# charge de l'Ipod Touch via dock Gear4 Pro control



## létimb (25 Janvier 2009)

Bonjour, j'ai acheté le dock Gear Procontrol pour pouvoir charger mon Ipod Touch et le connecter à ma chaîne hifi, mais je n'arrive pas à charger l'ipod quand il est seulement posé sur le dock branché à la prise secteur. Je me demande s'il faut connecter le dock à l'ordinateur via le cable usb. Si c'est le cas où est l'avanatge d'un dock comme celui-ci ? je l'ai acheté en me disant que cela serait bien utile pour charger mon Ipod lorsque je n'ai pas mon ordinateur avec moi...
Merci à tous ceux qui pourront m'éclairer sur le sujet !!! (je précise que je suis habituée à l'univers PC et que je découvre l'Ipod !)


----------



## brian (10 Février 2009)

tu as essayé de connecter l'ipod sur le dock sans utiliser le support en plastique spécifique à ton modèle ? en mettant l'ipod directement sur le connecteur du dock ? Ca permet de d'avantage l'enfoncer. J'ai ce problème avec mon ipod touch II, j'ai l'impression qu'il y a peut-être un défaut sur le dock à ce niveau. Si je met en place le support en question la lampe bleue du dock ne s'allume pas et l'ipod ne se charge pas car l'ipod ne s'enfonce pas suffisamment sur le connecteur et les contacts ne se font pas.


----------



## patafix (10 Février 2009)

Exact, même problème chez moi !
L'adaptateur est mal foutu et ne permet pas de connecter l'iPod correctement. Je suis un peu déçu à ce niveau là d'ailleurs...

[TÂCHES À RÉALISER]
1 > Pour chacune des affirmations (a), (b) et (c), dites si elle concorde avec le fil sur le dock Gear4. Répondez par oui ou non, puis citez tels quels les mots du fil qui tranchent.
(a) Dans le premier message, l'iPod ne se charge pas lorsqu'il est simplement posé sur le dock branché au secteur.
(b) Selon brian, la lampe bleue du dock s'allume quand le support en plastique est en place.
(c) patafix se montre satisfait de l'adaptateur.
2 > Recopiez fidèlement le passage du fil sur le dock Gear4 qui va de « Exact, même problème » jusqu'à « niveau là d'ailleurs... » inclus.
Les lignes n'ont aucun rôle dans ce travail.

[LIGNES DE DONNÉES]
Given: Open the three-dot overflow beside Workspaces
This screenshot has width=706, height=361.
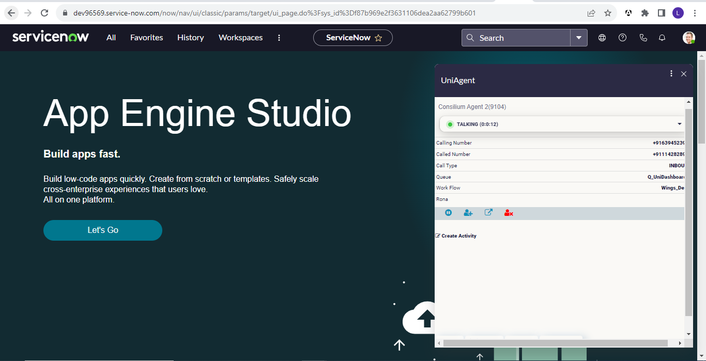Looking at the screenshot, I should pyautogui.click(x=279, y=38).
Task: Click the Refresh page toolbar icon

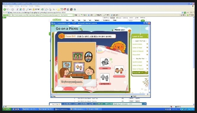Action: [x=20, y=9]
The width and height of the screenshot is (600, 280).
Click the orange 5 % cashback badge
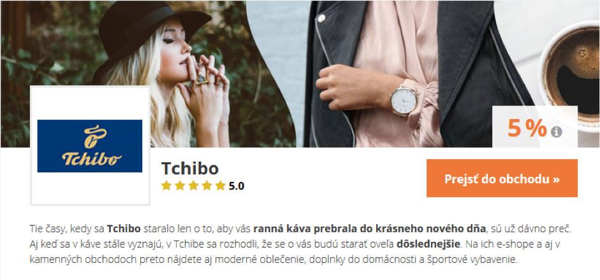click(527, 129)
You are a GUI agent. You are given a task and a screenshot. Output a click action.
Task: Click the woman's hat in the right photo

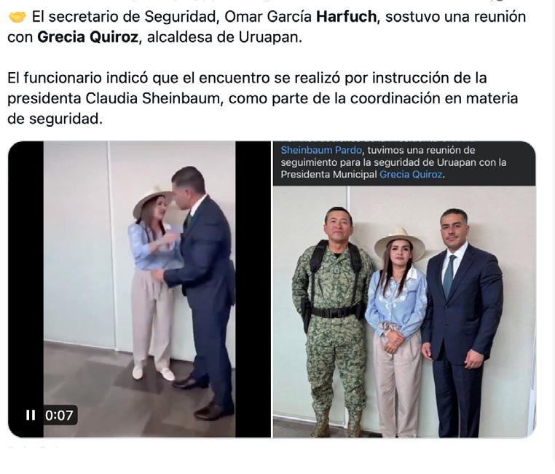[x=399, y=242]
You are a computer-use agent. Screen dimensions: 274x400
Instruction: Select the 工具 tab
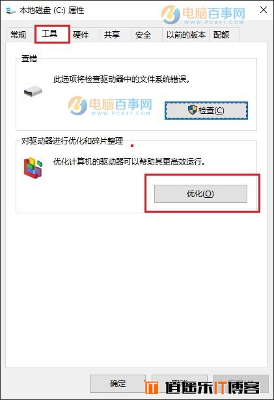[50, 34]
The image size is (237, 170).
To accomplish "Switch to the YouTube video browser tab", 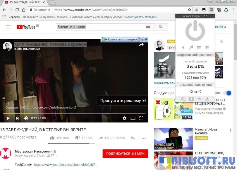I will [x=23, y=3].
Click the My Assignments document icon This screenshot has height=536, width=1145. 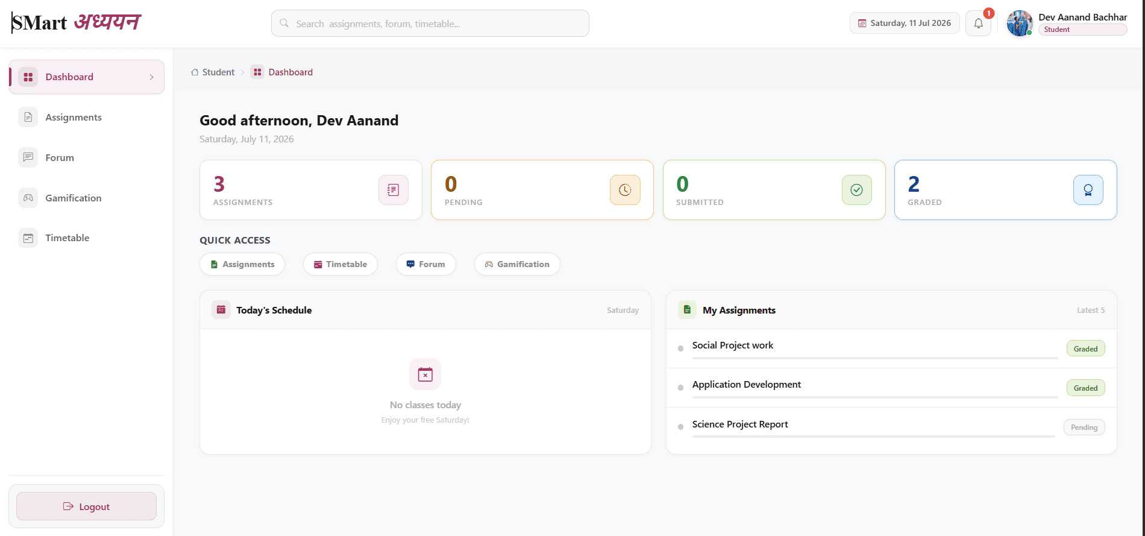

[RÉSULTATS FINAUX]
1 >
(a) Oui : « je n'arrive pas à charger l'ipod quand il est seulement posé sur le dock branché à la prise secteur »
(b) Non : « Si je met en place le support en question la lampe bleue du dock ne s'allume pas »
(c) Non : « Je suis un peu déçu à ce niveau là d'ailleurs... »

2 >
Exact, même problème chez moi !
L'adaptateur est mal foutu et ne permet pas de connecter l'iPod correctement. Je suis un peu déçu à ce niveau là d'ailleurs...